» **About this task**:
The number of lines holding the string "agent" is all that is wanted; count them in the records below.

(Stored items)
::::::::::

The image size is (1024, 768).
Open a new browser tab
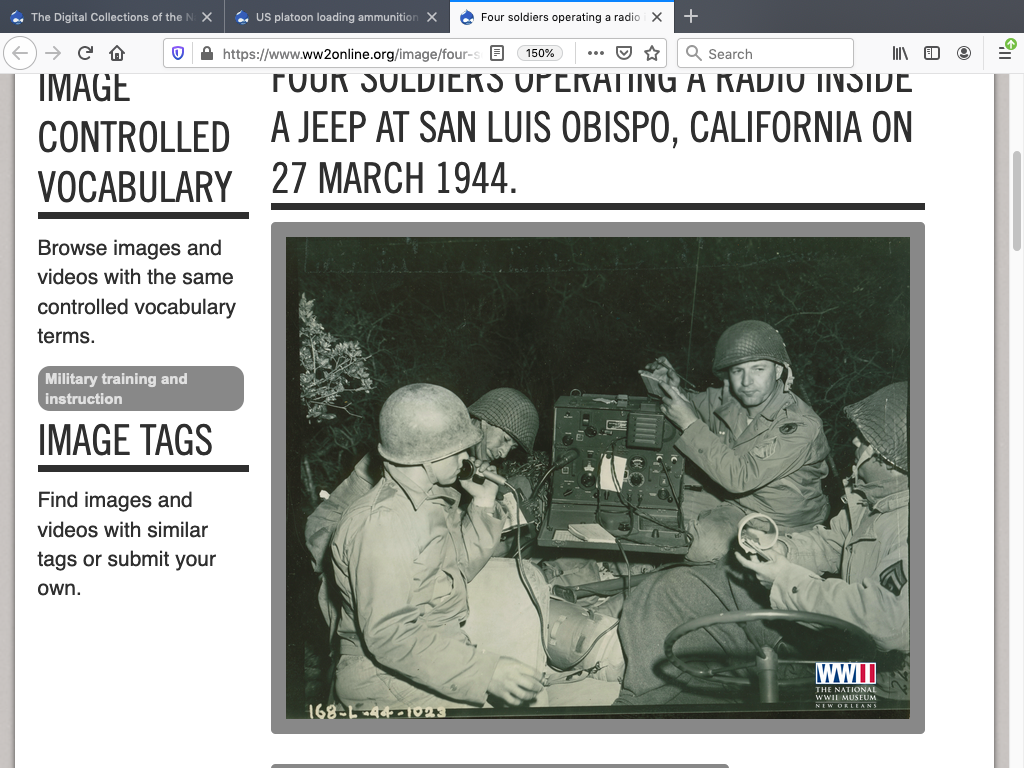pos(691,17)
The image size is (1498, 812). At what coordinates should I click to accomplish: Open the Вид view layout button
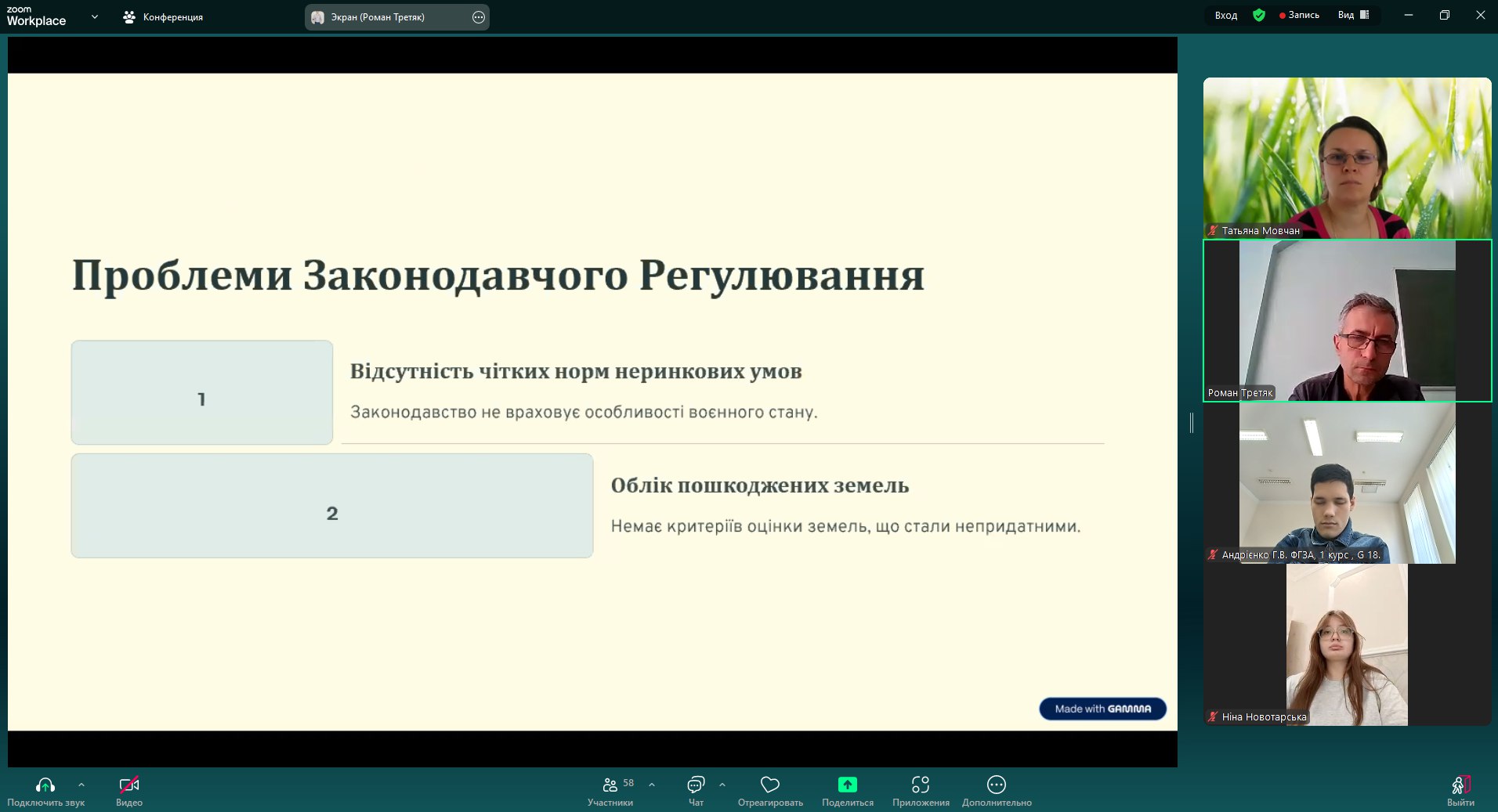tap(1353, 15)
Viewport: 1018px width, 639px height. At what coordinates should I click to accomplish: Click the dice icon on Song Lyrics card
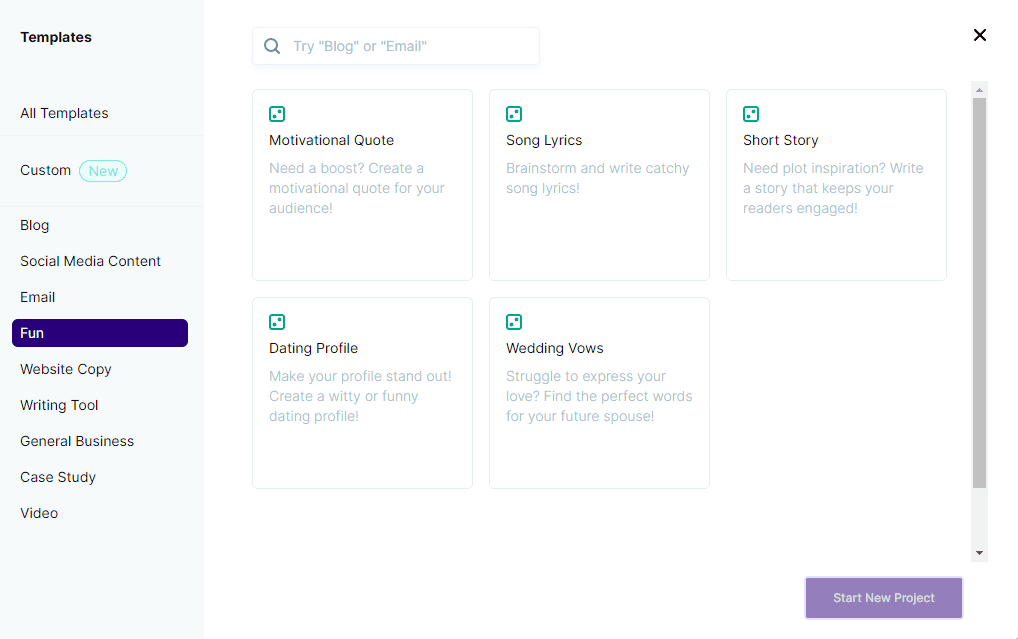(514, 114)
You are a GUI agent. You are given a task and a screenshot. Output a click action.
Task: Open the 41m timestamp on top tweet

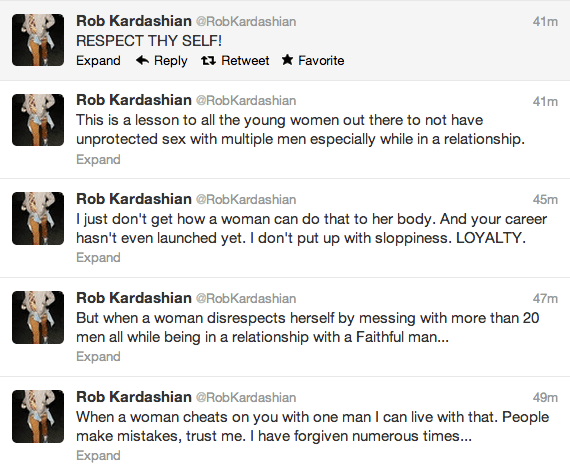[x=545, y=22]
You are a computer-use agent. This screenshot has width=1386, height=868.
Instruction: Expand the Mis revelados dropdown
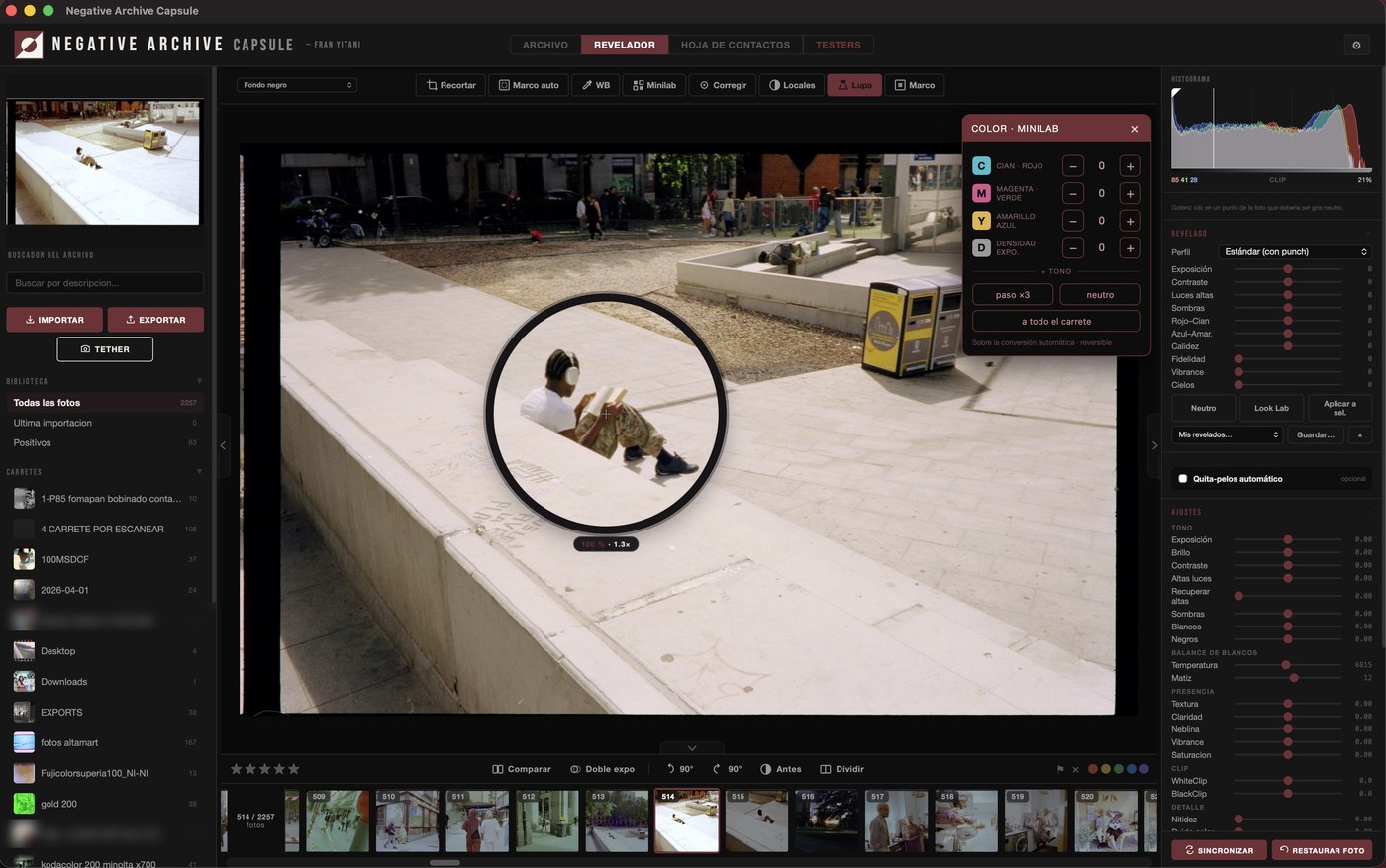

::::::::::

» **Reply**:
2